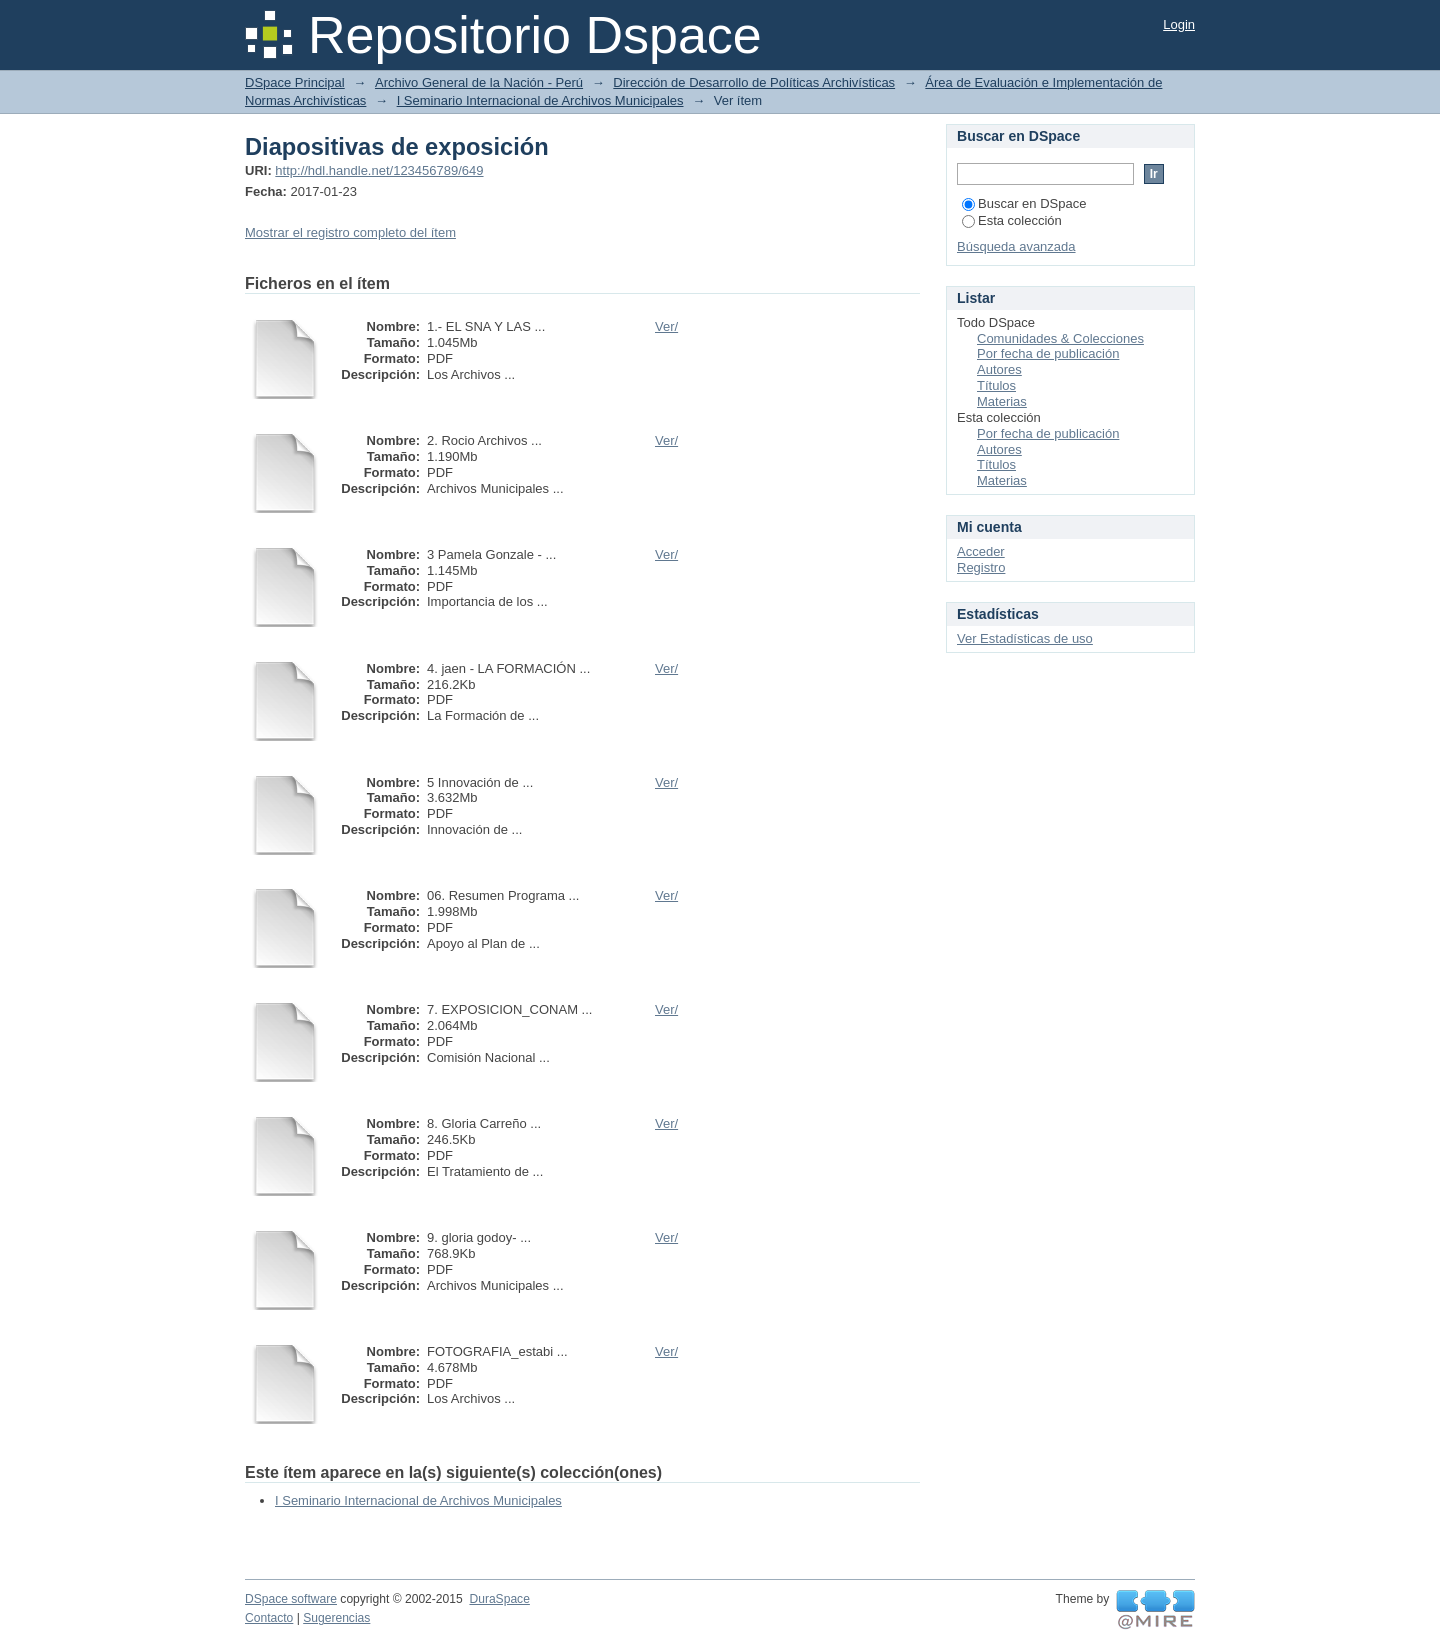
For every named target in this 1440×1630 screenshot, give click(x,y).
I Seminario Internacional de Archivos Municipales (540, 100)
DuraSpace (499, 1599)
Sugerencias (336, 1618)
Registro (981, 567)
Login (1179, 24)
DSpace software (291, 1599)
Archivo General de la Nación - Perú (479, 82)
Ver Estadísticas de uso (1025, 638)
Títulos (996, 385)
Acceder (981, 551)
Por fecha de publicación (1048, 353)
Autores (999, 369)
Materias (1002, 401)
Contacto (269, 1618)
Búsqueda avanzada (1016, 246)
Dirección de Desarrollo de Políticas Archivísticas (754, 82)
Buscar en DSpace (1024, 203)
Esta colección (1012, 220)
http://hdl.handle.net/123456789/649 (379, 170)
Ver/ (666, 326)
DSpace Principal (295, 82)
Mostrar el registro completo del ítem (350, 232)
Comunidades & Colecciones (1060, 338)
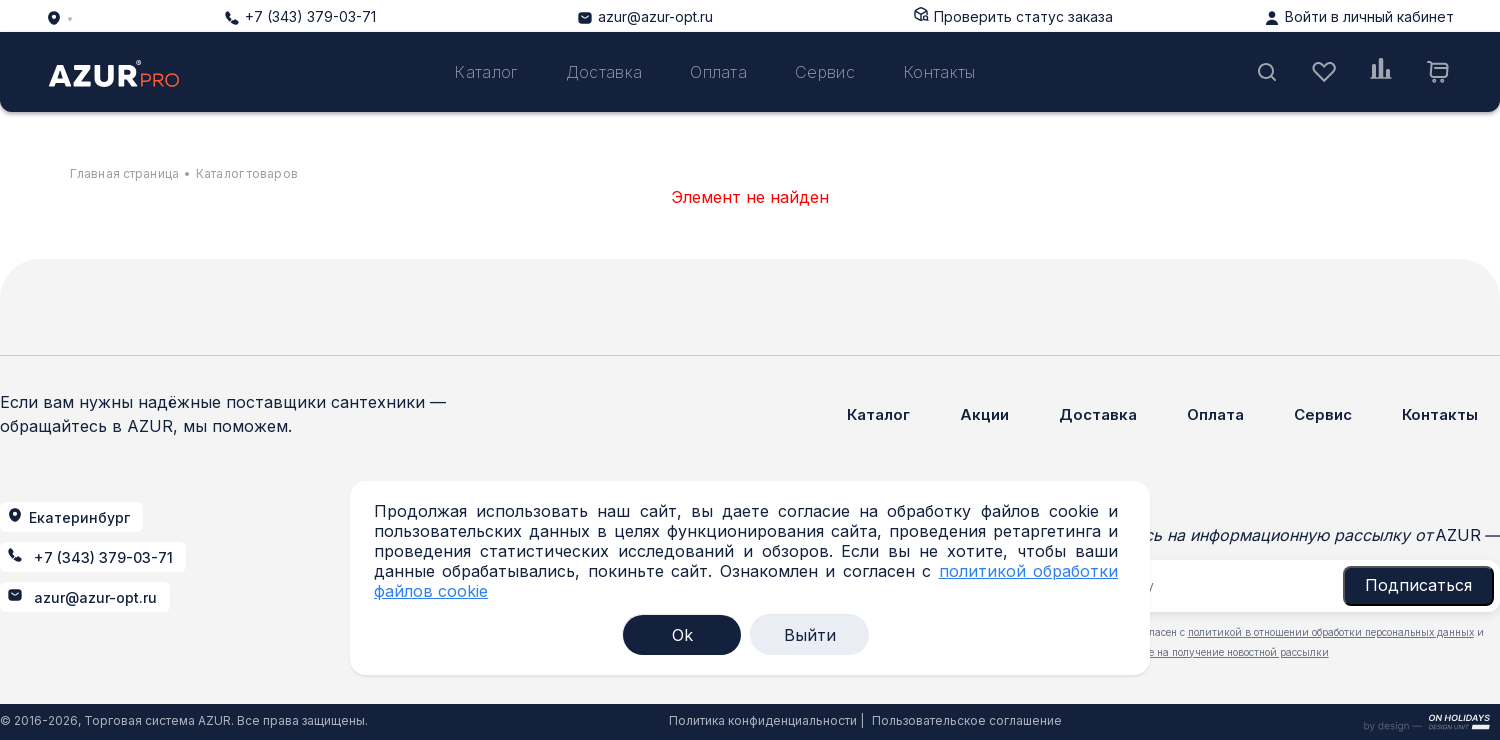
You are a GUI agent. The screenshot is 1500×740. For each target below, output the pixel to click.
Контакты (939, 72)
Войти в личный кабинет (1369, 16)
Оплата (718, 72)
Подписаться (1418, 585)
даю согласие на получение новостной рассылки (1208, 652)
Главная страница (124, 173)
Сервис (825, 72)
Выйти (810, 635)
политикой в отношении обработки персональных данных (1331, 632)
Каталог (485, 72)
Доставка (604, 72)
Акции (984, 414)
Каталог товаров (247, 173)
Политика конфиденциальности (763, 720)
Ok (682, 635)
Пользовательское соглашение (967, 720)
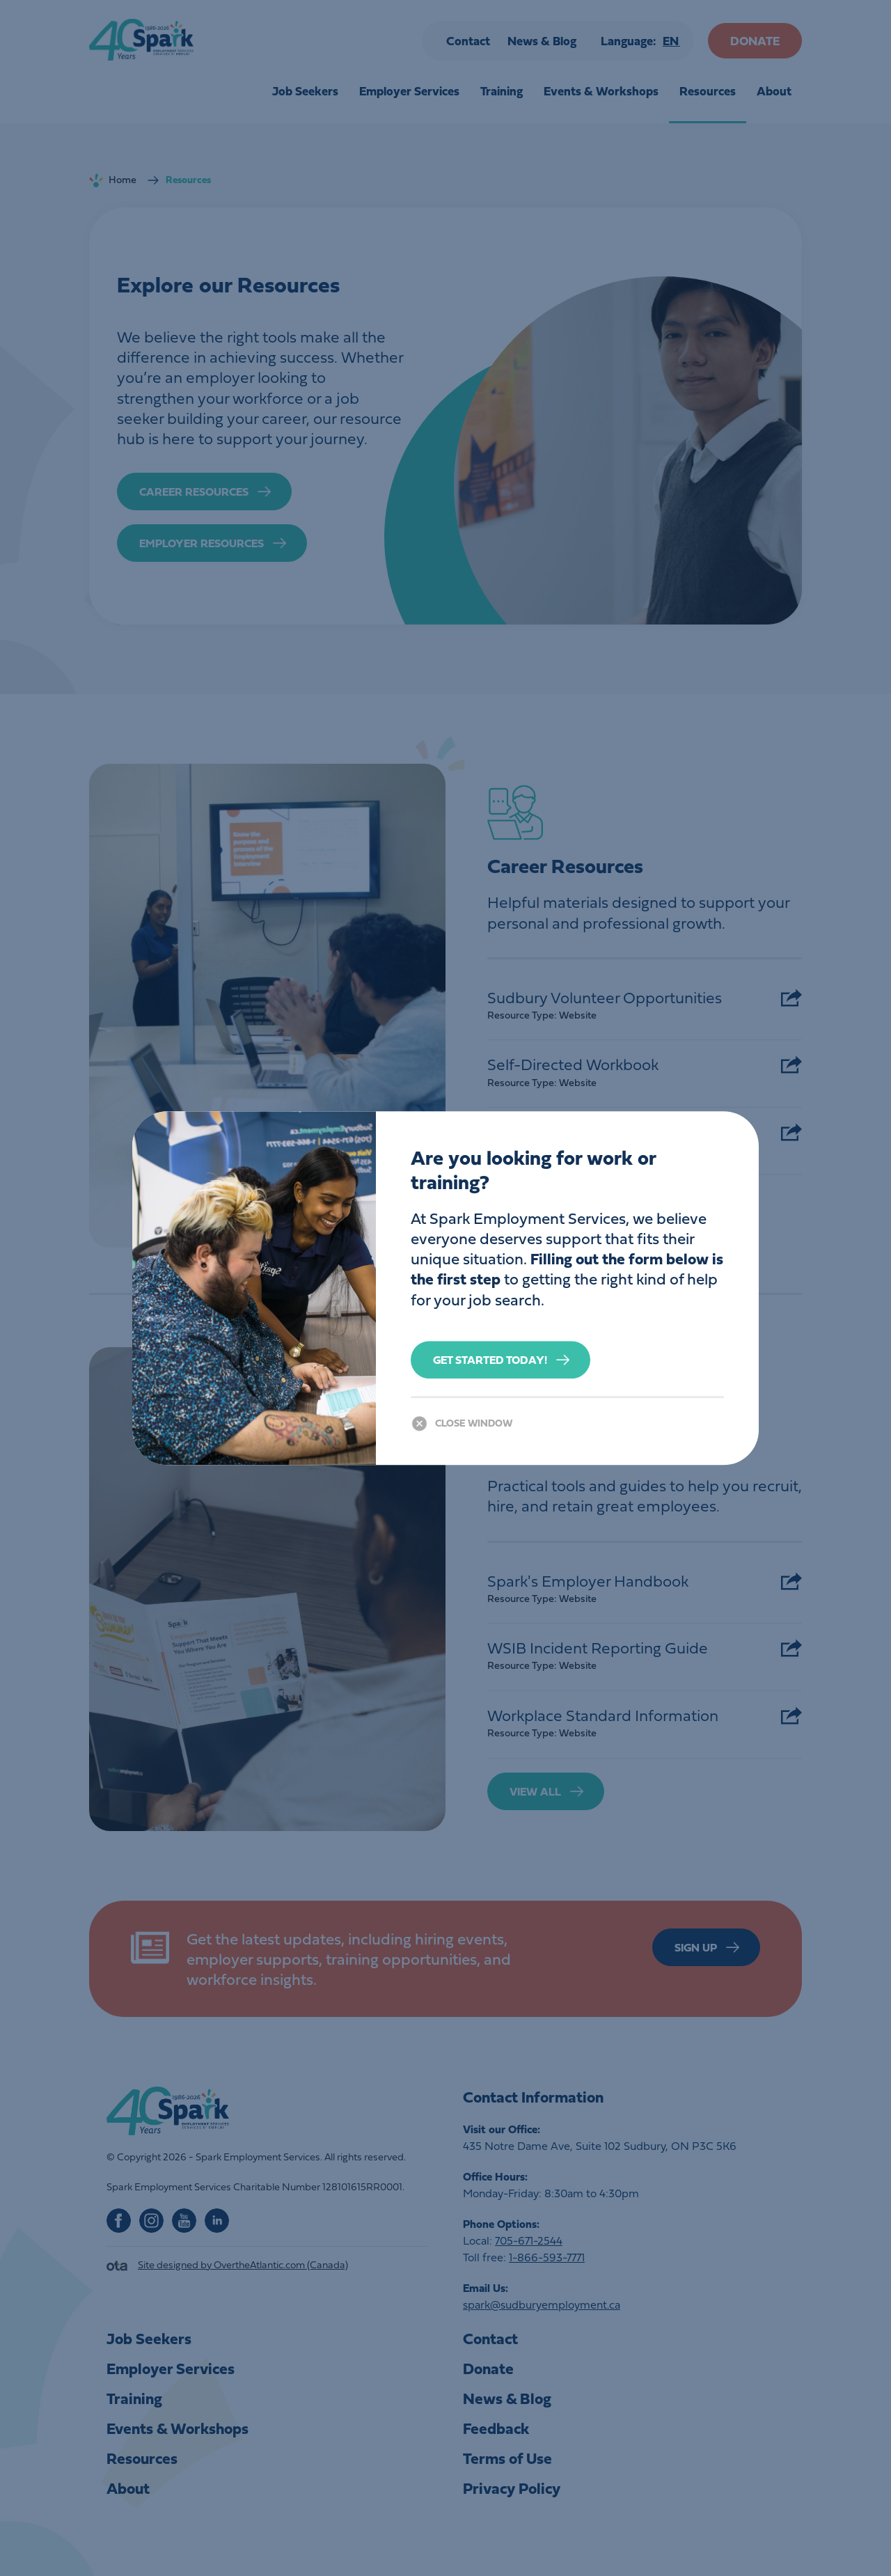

▸ To be done: Please convert every line of the listing above into a JSON list of strings, one string per line, skipping blank lines and leaving out the picture markers.

▸ Task output:
[
  "For every named target in this 1440×1630 screenshot, give click(x,y).",
  "I Seminario Internacional de Archivos Municipales (540, 100)",
  "DuraSpace (499, 1599)",
  "Sugerencias (336, 1618)",
  "Registro (981, 567)",
  "Login (1179, 24)",
  "DSpace software (291, 1599)",
  "Archivo General de la Nación - Perú (479, 82)",
  "Ver Estadísticas de uso (1025, 638)",
  "Títulos (996, 385)",
  "Acceder (981, 551)",
  "Por fecha de publicación (1048, 353)",
  "Autores (999, 369)",
  "Materias (1002, 401)",
  "Contacto (269, 1618)",
  "Búsqueda avanzada (1016, 246)",
  "Dirección de Desarrollo de Políticas Archivísticas (754, 82)",
  "Buscar en DSpace (1024, 203)",
  "Esta colección (1012, 220)",
  "http://hdl.handle.net/123456789/649 (379, 170)",
  "Ver/ (666, 326)",
  "DSpace Principal (295, 82)",
  "Mostrar el registro completo del ítem (350, 232)",
  "Comunidades & Colecciones (1060, 338)",
  "You are a GUI agent. The screenshot is 1500×740. For each target below, output the pixel to click.",
  "Контакты (939, 72)",
  "Войти в личный кабинет (1369, 16)",
  "Оплата (718, 72)",
  "Подписаться (1418, 585)",
  "даю согласие на получение новостной рассылки (1208, 652)",
  "Главная страница (124, 173)",
  "Сервис (825, 72)",
  "Выйти (810, 635)",
  "политикой в отношении обработки персональных данных (1331, 632)",
  "Каталог (485, 72)",
  "Доставка (604, 72)",
  "Акции (984, 414)",
  "Каталог товаров (247, 173)",
  "Политика конфиденциальности (763, 720)",
  "Ok (682, 635)",
  "Пользовательское соглашение (967, 720)"
]